Comparing base solutions with different ion compositions, the ion-rich variants (solution 1 and 2, Table 1) showed better protection compared to the ion-poor variant (solution 3, Tables 1 and 2). Replacing MOPS (in solution 3) by N-acetylhistidine (solution 4) (70) did not affect cell injury (data not shown).

Table 2.

Influence of the Ion Compositions of the Storage Solution on Cold-Induced Injury of Human Hepatocytes

Solution	Characteristics	LDH Release (%)
Sol. 1 + 1 mM deferoxamine	Ion rich (Na⁺/lactobionate)	51.0 (32.6/59.0)
Sol. 2 + 1 mM deferoxamine	Ion rich (Na⁺/Cl^–)	63.0 (29.0/83.6)
Sol. 3 + 1 mM deferoxamine	Ion poor (sucrose)	87.5 (63.6/92.4)

Human hepatocytes were stored in the cold for 2 weeks and subsequently rewarmed for 3 h (n = 8). The table shows LDH release as percentage of total LDH (group median and 25%/75% confidence intervals). The nonparametric Friedmann test with Dunn post hoc test showed a significant difference between solution 2 and solution 3 (p < 0.01).

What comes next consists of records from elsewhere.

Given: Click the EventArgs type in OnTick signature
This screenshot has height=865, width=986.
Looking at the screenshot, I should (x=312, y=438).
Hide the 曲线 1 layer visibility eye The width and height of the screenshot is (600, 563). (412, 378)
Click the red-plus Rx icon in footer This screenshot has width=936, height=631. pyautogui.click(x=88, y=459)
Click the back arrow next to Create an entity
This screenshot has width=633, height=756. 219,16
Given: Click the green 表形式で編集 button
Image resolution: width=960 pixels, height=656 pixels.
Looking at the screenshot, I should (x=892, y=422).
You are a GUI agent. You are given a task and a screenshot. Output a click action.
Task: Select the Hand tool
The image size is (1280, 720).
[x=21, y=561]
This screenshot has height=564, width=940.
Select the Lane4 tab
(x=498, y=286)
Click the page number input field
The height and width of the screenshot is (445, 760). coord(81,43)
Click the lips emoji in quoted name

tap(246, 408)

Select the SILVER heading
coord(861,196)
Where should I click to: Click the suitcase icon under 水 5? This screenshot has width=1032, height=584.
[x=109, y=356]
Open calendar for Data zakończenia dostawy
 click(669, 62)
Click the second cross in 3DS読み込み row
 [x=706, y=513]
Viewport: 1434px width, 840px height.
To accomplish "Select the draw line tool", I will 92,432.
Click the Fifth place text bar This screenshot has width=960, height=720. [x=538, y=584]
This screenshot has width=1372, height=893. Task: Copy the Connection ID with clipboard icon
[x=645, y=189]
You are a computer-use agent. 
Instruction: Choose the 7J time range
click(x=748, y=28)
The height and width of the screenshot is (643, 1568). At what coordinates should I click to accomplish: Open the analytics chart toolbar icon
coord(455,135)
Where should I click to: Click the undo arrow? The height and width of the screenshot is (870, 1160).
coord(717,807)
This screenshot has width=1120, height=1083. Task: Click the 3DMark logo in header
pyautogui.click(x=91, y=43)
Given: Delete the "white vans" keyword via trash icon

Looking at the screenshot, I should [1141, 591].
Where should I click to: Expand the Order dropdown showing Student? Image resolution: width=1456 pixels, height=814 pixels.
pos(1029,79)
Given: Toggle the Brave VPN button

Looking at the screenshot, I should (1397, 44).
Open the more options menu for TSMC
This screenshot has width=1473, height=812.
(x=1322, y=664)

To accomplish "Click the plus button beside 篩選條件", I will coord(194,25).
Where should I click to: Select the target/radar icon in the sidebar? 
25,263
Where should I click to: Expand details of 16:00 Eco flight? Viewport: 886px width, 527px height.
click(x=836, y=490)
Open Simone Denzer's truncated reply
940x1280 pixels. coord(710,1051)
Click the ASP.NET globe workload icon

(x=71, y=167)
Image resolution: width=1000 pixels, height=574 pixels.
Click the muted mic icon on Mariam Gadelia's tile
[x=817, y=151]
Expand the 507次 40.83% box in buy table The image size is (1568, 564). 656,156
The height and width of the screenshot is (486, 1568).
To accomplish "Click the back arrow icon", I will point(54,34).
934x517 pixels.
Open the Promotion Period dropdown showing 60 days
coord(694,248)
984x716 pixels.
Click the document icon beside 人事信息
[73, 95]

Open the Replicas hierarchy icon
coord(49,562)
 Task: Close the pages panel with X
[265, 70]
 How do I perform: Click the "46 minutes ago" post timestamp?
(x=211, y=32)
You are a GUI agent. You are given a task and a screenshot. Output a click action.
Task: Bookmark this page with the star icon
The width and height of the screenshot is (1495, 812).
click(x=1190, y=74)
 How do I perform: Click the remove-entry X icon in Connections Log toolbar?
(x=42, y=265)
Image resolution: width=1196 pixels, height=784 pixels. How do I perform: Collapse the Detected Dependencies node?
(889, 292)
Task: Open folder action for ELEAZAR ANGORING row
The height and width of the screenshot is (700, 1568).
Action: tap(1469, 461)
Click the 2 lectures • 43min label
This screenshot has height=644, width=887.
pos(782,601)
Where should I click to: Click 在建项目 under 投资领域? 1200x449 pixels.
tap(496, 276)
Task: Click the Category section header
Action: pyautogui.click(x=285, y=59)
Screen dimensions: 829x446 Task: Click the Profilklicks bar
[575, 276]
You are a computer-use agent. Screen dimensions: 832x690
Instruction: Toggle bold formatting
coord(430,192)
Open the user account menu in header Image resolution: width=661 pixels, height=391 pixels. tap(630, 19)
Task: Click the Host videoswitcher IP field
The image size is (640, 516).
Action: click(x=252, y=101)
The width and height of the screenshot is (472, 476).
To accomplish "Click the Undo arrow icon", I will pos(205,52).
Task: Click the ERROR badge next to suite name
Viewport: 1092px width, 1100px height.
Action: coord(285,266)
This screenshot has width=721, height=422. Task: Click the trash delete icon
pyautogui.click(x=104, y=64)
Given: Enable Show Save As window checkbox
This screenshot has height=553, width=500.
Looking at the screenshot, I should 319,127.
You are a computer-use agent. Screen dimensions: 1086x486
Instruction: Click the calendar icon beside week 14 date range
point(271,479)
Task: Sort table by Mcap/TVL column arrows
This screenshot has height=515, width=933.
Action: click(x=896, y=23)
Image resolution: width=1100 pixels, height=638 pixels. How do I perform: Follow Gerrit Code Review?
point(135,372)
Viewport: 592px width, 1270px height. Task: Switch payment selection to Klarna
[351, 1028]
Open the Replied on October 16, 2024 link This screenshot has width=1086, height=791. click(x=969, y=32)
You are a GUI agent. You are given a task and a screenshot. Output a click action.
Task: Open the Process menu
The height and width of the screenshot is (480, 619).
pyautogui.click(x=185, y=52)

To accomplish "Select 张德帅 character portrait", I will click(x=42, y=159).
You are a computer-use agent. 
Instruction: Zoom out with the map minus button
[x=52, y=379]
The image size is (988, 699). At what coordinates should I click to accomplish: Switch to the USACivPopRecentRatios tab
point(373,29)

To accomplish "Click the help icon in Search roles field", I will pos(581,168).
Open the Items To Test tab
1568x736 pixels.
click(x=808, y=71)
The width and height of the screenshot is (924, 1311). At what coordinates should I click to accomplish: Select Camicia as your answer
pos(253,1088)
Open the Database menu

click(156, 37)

Based on these findings, solution 5 (Table 1) is an ion-rich variant containing N-acetylhistidine as buffer. With regard to the anion, solution 5 can be seen as a successor solution to solution 2, but it contains potassium as main cation because the advantage of potassium over sodium was observed in rat hepatocytes (verified later for human hepatocytes, see below). Two weeks of cold incubation in solution 5 with 1 mM deferoxamine followed by 3 h of rewarming resulted in only 20% LDH release (Fig. 2A), representing a major improvement compared to cell culture medium and UW solution. Even after 3 weeks of cold storage in solution 5 with 1 mM deferoxamine and subsequent rewarming, LDH release was still below 50% (Fig. 2B).

Figure 2.

Improved hepatocyte preservation with the new storage solutions. (A) Comparison of solution 5 + 1 mM deferoxamine with UW + 1 mM deferoxamine (solution 5 is Cl^- rich, contains potassium as main cation, and has a pH of 7.0) (Table 1). Cells were stored at 4°C for 2 weeks (336 h), followed by 3 h of rewarming. After 339 h, the difference in median between the two groups is statistically significant (n = 7; p = 0.016). (B) Comparison of solution 5 + 1 mM deferoxamine and solution 6, the latest version of the optimized preservation solution, + 1 mM deferoxamine (n = 6; p = 0.063). Cells were stored in the cold for 3 weeks (504 h) and subsequently rewarmed for 3 h.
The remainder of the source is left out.